Actually, it's an "I don't accept the premise of your loaded question", "I am not doing that, so the question does not apply" and "Yes, but as you are ignoring it it is futile to continue".
My loaded first question has two premises.
Premise A: I asked you if an employer telling a woman with poor alternate job prospects that she had to have sex with a white guy or lose her job was coercing her to have sex with someone she didn't want to have sex with, and you said yes.
Premise B: I asked you if a government telling a woman with poor alternate job prospects that she had to have sex with a white guy or lose her job was coercing her to have sex with someone she didn't want to have sex with, and you said no.
Which of the two premises of my loaded first question do you not accept?
Re my second question, if in fact you are not applying a blatant double standard for what is or isn't coercive, what single standard are you applying, that you can possibly believe gives the answers you gave without your head exploding from the pressure of the doublethink?
As to the third, no, I'm not ignoring what you've written in defense of your absurd contention; I'm simply observing that none of it is substantive.
I am not making you this issue; I am taking issue with the premises on which you base your arguments. If you feel like I am attacking you personally when I question your deeply held beliefs, that is not my problem; nor is it a problem for my argument.
Of course you were making me the issue. It's not a matter of my feelings; it's a fact. If you'd been taking issue with the premises on which I base my arguments then the positions you brought up and imputed to me would have had something to do with what I'd said. Instead you pulled positions out of your ass. There is nothing at all libertarian about noticing you committing an equivocation fallacy and calling you on it. The only way what you wrote could help you win was by tarring my arguments with guilt-by-association in the eyes of the many forum members who despise libertarians.
Not all government action is force; that doesn't change the fact that enforced licensing laws are force.
How can that internally inconsistent claim possibly be true? What makes enforcing a license force, but enforcing other kinds of laws not force?
Why would you write something as idiotic as that? I've seen you write very intelligent things in a lot of other threads, so I know you are not an idiot. It appears, therefore, that you're so angry at having your own inconsistency pointed out that you wanted so badly for me to have said something inconsistent too, for you to throw in my face, that you replied without thinking.
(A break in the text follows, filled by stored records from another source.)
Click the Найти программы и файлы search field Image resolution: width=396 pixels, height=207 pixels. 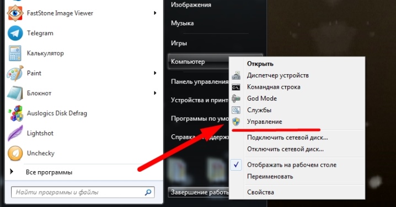(x=83, y=192)
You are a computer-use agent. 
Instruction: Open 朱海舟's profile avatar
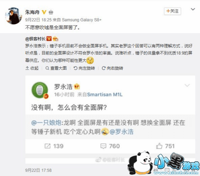[13, 16]
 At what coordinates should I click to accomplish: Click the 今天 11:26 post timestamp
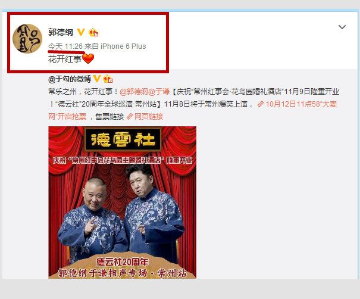(65, 46)
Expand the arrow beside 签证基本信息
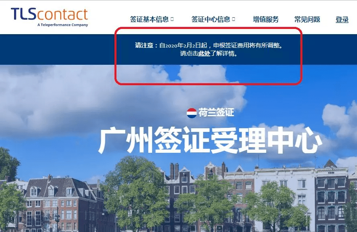This screenshot has width=357, height=232. [x=172, y=19]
I expect you probably don't actually need me to explain this, because you aren't an idiot; but just in case, my claim can be true because it's not internally inconsistent, because governments do many things in addition to enforcing laws. Of course enforcing all kinds of laws is force. That's why the word "enforce" contains the word "force".
It's a fact non-libertarians from George Washington to Mao can agree on; moreover the claim that they're force isn't a claim that it's wrong to impose them.
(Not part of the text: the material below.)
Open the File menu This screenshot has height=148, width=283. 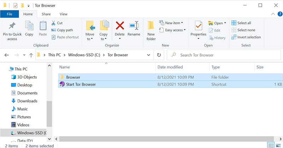[10, 14]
Well we can agree on that at least.
I'm glad you agree. So, since you know perfectly well that a claim that law enforcement is force isn't a claim that law enforcement is wrong, you know perfectly well that an argument relying on law enforcement being force does not consequently rely on the premise that no laws are acceptable. So you know perfectly well that when you attributed that underlying premise to my argument, you had no logical grounds for doing so.
The regulation is not tantamount to a threat at all, in the context of the claim that the government is instructing women to have sex with partners not of her choosing.
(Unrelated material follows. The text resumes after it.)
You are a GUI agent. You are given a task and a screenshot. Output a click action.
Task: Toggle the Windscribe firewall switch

Is an instruction that a janitor have sex with one of the men her boss nominates or else he'll stop giving her his company's money tantamount to a threat, at all?
The claim is absurd, regardless of whether it is under threat of death, incarceration, or fines; no such threat exists.
You aren't an idiot; try to follow. It's a two-stage threat. The regulation is a threat of
job loss. The threat of job loss is backed up by a threat of incarceration if she doesn't submit to the job loss.
Right now in most of the US, prostitution is illegal - the government can and does fine or incarcerate women for voluntarily engaging in sex, simply because she does so as a business, rather than as a personal, transaction.
Duh. Do you have a reason for playing Captain Obvious that relates to the logic of our dispute?
The proposed change to allow the exchange of sex for money under some circumstances includes the regulation of such transactions. All the usual government rules about doing business blah blah blah
Yes, yes, I think everyone already knows what policy you're advocating. What's puzzling is why you think repeating your proposed change over and over constitutes an argument for it.
Not one iota of this is different from any other licensed and regulated business; and despite the appeals to emotion up-thread, mostly consisting of unsubstantiated claims that sex is 'different' from other personal services, I have yet to see any reason why in is, ought to be, or might be different.
Has it occurred to you that if you stopped putting words in other posters' mouths, stopped committing equivocation and special pleading fallacies, stopped asserting the falsehoods you derive from those fallacies about matters of fact, stopped applying double standards, stipulated to the facts others have drawn your attention to, and simply asked us why we regard sex as different, you might learn something?
Cancelling my liquor license because I refuse to serve blacks is not the same thing as forcing me to sell whisky to people I don't want to sell whisky to; Cancelling my prostitution license because I refuse to service blacks is not the same thing as forcing me to have sex with people I don't want to have sex with.
Duh. So what? Is firing a janitor because she won't put out on command the same thing as forcing her to have sex with people she doesn't want to have sex with? It isn't? Then why are you pointing out this trivial fact as though it has any bearing on what we're arguing about? The circumstance that making good on a threat doesn't qualify as forcing the person to do what you want plainly doesn't stop the threat itself from being coercion. You're committing yet another equivocation fallacy, this time between making the threat and carrying out of the threatened action.